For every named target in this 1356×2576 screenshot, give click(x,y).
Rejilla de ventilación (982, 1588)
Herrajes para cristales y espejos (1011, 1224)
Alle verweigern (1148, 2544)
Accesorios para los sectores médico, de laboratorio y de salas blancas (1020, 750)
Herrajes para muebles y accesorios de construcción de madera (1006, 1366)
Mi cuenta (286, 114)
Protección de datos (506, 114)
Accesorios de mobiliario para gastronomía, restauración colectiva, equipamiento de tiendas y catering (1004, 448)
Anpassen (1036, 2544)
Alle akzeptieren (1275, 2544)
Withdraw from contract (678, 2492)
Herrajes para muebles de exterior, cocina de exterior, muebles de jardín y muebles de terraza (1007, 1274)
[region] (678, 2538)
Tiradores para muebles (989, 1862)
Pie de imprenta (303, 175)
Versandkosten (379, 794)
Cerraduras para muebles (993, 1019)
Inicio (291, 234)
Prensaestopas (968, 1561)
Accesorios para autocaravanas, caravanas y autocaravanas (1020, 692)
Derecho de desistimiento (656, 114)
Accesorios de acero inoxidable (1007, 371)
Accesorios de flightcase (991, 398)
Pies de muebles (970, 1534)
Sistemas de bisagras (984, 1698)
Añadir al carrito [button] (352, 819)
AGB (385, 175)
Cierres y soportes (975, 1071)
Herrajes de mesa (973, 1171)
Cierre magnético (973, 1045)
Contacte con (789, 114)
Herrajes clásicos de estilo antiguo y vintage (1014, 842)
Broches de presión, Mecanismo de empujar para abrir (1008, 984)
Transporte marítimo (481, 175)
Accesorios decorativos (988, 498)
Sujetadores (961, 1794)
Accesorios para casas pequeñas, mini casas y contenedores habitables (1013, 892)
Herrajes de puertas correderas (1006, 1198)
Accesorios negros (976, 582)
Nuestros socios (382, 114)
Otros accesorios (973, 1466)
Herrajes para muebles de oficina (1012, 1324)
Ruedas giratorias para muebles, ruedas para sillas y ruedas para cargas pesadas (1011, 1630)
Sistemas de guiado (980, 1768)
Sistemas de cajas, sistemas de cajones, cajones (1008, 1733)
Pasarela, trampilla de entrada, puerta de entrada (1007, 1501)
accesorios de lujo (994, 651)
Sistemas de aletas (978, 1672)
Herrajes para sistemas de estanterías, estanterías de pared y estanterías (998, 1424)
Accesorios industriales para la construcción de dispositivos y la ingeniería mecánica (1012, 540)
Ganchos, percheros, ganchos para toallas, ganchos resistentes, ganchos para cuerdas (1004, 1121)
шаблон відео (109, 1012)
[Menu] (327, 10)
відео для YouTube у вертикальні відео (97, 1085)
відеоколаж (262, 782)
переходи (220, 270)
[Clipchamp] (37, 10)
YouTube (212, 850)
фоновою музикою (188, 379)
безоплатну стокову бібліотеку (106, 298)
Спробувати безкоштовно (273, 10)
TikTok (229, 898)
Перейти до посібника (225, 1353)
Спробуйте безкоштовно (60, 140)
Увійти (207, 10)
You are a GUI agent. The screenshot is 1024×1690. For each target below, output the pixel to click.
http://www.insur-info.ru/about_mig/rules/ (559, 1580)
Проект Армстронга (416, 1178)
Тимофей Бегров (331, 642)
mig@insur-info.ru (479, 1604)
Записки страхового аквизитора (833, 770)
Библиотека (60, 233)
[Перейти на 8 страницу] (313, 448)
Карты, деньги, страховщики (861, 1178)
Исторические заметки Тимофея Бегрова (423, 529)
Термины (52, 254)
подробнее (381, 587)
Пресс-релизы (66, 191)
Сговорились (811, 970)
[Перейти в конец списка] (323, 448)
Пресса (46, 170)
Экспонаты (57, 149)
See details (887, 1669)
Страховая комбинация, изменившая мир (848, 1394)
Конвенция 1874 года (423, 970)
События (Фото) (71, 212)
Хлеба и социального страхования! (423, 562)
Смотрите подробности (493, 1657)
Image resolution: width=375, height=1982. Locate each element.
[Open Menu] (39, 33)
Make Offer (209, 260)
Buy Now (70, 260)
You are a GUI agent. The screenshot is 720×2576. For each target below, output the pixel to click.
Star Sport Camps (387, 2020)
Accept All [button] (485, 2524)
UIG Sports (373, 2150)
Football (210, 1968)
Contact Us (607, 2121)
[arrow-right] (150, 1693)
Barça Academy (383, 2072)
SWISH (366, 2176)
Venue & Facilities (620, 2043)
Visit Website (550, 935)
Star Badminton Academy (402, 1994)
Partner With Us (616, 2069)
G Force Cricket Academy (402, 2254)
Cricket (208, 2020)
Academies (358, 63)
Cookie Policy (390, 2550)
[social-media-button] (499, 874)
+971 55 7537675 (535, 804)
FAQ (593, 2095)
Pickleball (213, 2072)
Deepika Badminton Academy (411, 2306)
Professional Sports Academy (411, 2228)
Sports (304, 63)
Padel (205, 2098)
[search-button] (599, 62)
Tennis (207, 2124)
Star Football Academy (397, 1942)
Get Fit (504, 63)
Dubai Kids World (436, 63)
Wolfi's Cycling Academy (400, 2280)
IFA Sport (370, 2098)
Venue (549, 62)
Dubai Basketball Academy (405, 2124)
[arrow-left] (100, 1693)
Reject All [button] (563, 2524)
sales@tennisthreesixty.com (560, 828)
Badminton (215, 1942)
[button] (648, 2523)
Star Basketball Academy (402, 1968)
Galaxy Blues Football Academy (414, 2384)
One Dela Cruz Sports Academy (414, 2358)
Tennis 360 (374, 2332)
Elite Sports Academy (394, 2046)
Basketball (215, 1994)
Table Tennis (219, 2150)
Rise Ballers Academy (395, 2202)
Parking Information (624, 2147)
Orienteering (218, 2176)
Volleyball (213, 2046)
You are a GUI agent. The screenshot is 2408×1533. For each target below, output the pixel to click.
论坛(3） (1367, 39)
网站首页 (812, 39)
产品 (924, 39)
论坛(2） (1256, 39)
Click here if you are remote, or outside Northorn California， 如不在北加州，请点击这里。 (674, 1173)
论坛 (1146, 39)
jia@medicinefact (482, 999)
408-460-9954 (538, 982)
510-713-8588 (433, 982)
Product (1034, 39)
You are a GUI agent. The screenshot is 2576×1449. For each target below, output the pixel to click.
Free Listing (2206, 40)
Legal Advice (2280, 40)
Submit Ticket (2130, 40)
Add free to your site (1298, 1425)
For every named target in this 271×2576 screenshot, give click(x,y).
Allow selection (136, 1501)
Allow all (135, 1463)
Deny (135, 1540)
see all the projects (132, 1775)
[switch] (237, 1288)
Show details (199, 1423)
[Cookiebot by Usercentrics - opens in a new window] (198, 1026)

### [Your goal]
Word for word, transcribe each record.

### [Exercise solution]
For every named target in this 1356×2576 screenshot, give click(x,y).
Rejilla de ventilación (982, 1588)
Herrajes para cristales y espejos (1011, 1224)
Alle verweigern (1148, 2544)
Accesorios para los sectores médico, de laboratorio y de salas blancas (1020, 750)
Herrajes para muebles y accesorios de construcción de madera (1006, 1366)
Mi cuenta (286, 114)
Protección de datos (506, 114)
Accesorios de mobiliario para gastronomía, restauración colectiva, equipamiento de tiendas y catering (1004, 448)
Anpassen (1036, 2544)
Alle akzeptieren (1275, 2544)
Withdraw from contract (678, 2492)
Herrajes para muebles de exterior, cocina de exterior, muebles de jardín y muebles de terraza (1007, 1274)
[region] (678, 2538)
Tiradores para muebles (989, 1862)
Pie de imprenta (303, 175)
Versandkosten (379, 794)
Cerraduras para muebles (993, 1019)
Inicio (291, 234)
Prensaestopas (968, 1561)
Accesorios para autocaravanas, caravanas y autocaravanas (1020, 692)
Derecho de desistimiento (656, 114)
Accesorios de acero inoxidable (1007, 371)
Accesorios de flightcase (991, 398)
Pies de muebles (970, 1534)
Sistemas de bisagras (984, 1698)
Añadir al carrito [button] (352, 819)
AGB (385, 175)
Cierres y soportes (975, 1071)
Herrajes de mesa (973, 1171)
Cierre magnético (973, 1045)
Contacte con (789, 114)
Herrajes clásicos de estilo antiguo y vintage (1014, 842)
Broches de presión, Mecanismo de empujar para abrir (1008, 984)
Transporte marítimo (481, 175)
Accesorios decorativos (988, 498)
Sujetadores (961, 1794)
Accesorios para casas pequeñas, mini casas y contenedores habitables (1013, 892)
Herrajes de puertas correderas (1006, 1198)
Accesorios negros (976, 582)
Nuestros socios (382, 114)
Otros accesorios (973, 1466)
Herrajes para muebles de oficina (1012, 1324)
Ruedas giratorias para muebles, ruedas para sillas y ruedas para cargas pesadas (1011, 1630)
Sistemas de guiado (980, 1768)
Sistemas de cajas, sistemas de cajones, cajones (1008, 1733)
Pasarela, trampilla de entrada, puerta de entrada (1007, 1501)
accesorios de lujo (994, 651)
Sistemas de aletas (978, 1672)
Herrajes para sistemas de estanterías, estanterías de pared y estanterías (998, 1424)
Accesorios industriales para la construcción de dispositivos y la ingeniería mecánica (1012, 540)
Ganchos, percheros, ganchos para toallas, ganchos resistentes, ganchos para cuerdas (1004, 1121)
шаблон відео (109, 1012)
[Menu] (327, 10)
відео для YouTube у вертикальні відео (97, 1085)
відеоколаж (262, 782)
переходи (220, 270)
[Clipchamp] (37, 10)
YouTube (212, 850)
фоновою музикою (188, 379)
безоплатну стокову бібліотеку (106, 298)
Спробувати безкоштовно (273, 10)
TikTok (229, 898)
Перейти до посібника (225, 1353)
Спробуйте безкоштовно (60, 140)
Увійти (207, 10)
You are a GUI agent. The screenshot is 1024×1690. For each target below, output the pixel to click.
http://www.insur-info.ru/about_mig/rules/ (559, 1580)
Проект Армстронга (416, 1178)
Тимофей Бегров (331, 642)
mig@insur-info.ru (479, 1604)
Записки страхового аквизитора (833, 770)
Библиотека (60, 233)
[Перейти на 8 страницу] (313, 448)
Карты, деньги, страховщики (861, 1178)
Исторические заметки Тимофея Бегрова (423, 529)
Термины (52, 254)
подробнее (381, 587)
Пресс-релизы (66, 191)
Сговорились (811, 970)
[Перейти в конец списка] (323, 448)
Пресса (46, 170)
Экспонаты (57, 149)
See details (887, 1669)
Страховая комбинация, изменившая мир (848, 1394)
Конвенция 1874 года (423, 970)
События (Фото) (71, 212)
Хлеба и социального страхования! (423, 562)
Смотрите подробности (493, 1657)
Image resolution: width=375, height=1982. Locate each element.
[Open Menu] (39, 33)
Make Offer (209, 260)
Buy Now (70, 260)
You are a GUI agent. The screenshot is 720×2576. For each target below, output the pixel to click.
Star Sport Camps (387, 2020)
Accept All [button] (485, 2524)
UIG Sports (373, 2150)
Football (210, 1968)
Contact Us (607, 2121)
[arrow-right] (150, 1693)
Barça Academy (383, 2072)
SWISH (366, 2176)
Venue & Facilities (620, 2043)
Visit Website (550, 935)
Star Badminton Academy (402, 1994)
Partner With Us (616, 2069)
G Force Cricket Academy (402, 2254)
Cricket (208, 2020)
Academies (358, 63)
Cookie Policy (390, 2550)
[social-media-button] (499, 874)
+971 55 7537675 (535, 804)
FAQ (593, 2095)
Pickleball (213, 2072)
Deepika Badminton Academy (411, 2306)
Professional Sports Academy (411, 2228)
Sports (304, 63)
Padel (205, 2098)
[search-button] (599, 62)
Tennis (207, 2124)
Star Football Academy (397, 1942)
Get Fit (504, 63)
Dubai Kids World (436, 63)
Wolfi's Cycling Academy (400, 2280)
IFA Sport (370, 2098)
Venue (549, 62)
Dubai Basketball Academy (405, 2124)
[arrow-left] (100, 1693)
Reject All [button] (563, 2524)
sales@tennisthreesixty.com (560, 828)
Badminton (215, 1942)
[button] (648, 2523)
Star Basketball Academy (402, 1968)
Galaxy Blues Football Academy (414, 2384)
One Dela Cruz Sports Academy (414, 2358)
Tennis 360 (374, 2332)
Elite Sports Academy (394, 2046)
Basketball (215, 1994)
Table Tennis (219, 2150)
Rise Ballers Academy (395, 2202)
Parking Information (624, 2147)
Orienteering (218, 2176)
Volleyball (213, 2046)
You are a GUI agent. The screenshot is 2408×1533. For each target below, output the pixel to click.
论坛(3） (1367, 39)
网站首页 (812, 39)
产品 (924, 39)
论坛(2） (1256, 39)
Click here if you are remote, or outside Northorn California， 如不在北加州，请点击这里。 (674, 1173)
论坛 (1146, 39)
jia@medicinefact (482, 999)
408-460-9954 (538, 982)
510-713-8588 (433, 982)
Product (1034, 39)
You are a GUI agent. The screenshot is 2576×1449. For each target below, output the pixel to click.
Free Listing (2206, 40)
Legal Advice (2280, 40)
Submit Ticket (2130, 40)
Add free to your site (1298, 1425)
For every named target in this 271×2576 screenshot, give click(x,y).
Allow selection (136, 1501)
Allow all (135, 1463)
Deny (135, 1540)
see all the projects (132, 1775)
[switch] (237, 1288)
Show details (199, 1423)
[Cookiebot by Usercentrics - opens in a new window] (198, 1026)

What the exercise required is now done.